El presente juicio por los delitos perpetrados en las Brigadas de la Policía bonaerense de Banfield, Quilmes y Lanús, conocida como El Infierno, con asiento en Avellaneda, es resultado de tres causas unificadas en la causa 737/2013, con solo quince imputados y apenas uno de ellos en la cárcel, Jorge Di Pasquale. Inicialmente eran dieciocho los imputados, pero desde el inicio del juicio, el 27 de octubre de 2020, fallecieron tres: Miguel Ángel Ferreyro, Emilio Alberto Herrero Anzorena y Miguel Osvaldo Etchecolatz, símbolo de la brutal represión en La Plata y en la provincia de Buenos Aires.

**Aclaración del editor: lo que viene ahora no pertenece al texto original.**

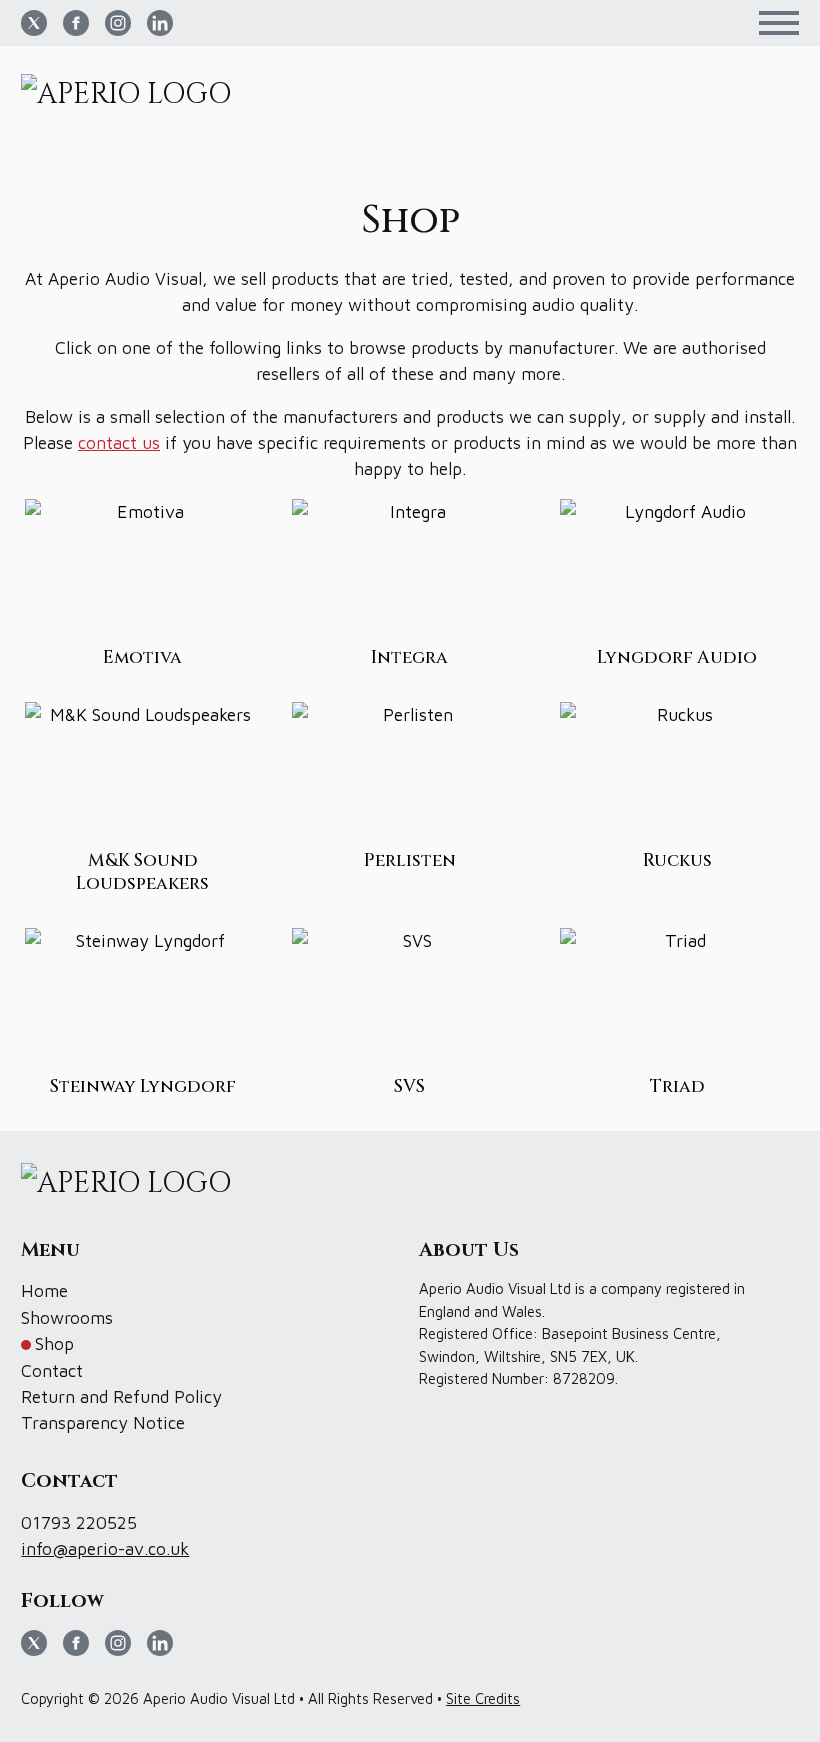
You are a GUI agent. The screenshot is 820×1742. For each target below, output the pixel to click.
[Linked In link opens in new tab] (160, 23)
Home (44, 1290)
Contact (52, 1370)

Este debate oral y público por los delitos cometidos en las tres Brigadas, que se desarrolló básicamente de forma virtual debido a la pandemia, ha incorporado en los últimos meses algunas audiencias semipresenciales.

Por esos tres CCD pasaron 442 víctimas tras el golpe cívico-militar del 24 de marzo de 1976, aunque algunas de ellas estuvieron secuestradas en la Brigada de Quilmes antes del golpe. Más de 450 testigos prestarán declaración en este juicio. El tribunal está integrado por los jueces Ricardo Basílico, que ejerce la presidencia, Esteban Rodríguez Eggers, Walter Venditti y Fernando Canero.

Las audiencias pueden seguirse por las plataformas de La Retaguardia TV o el Facebook de la Comisión Provincial por la Memoria. Más información sobre este juicio puede consultarse en el blog del Programa de Apoyo a Juicios de la UNLP.

La próxima audiencia está prevista para el martes 25 de octubre a las 8:30 hs.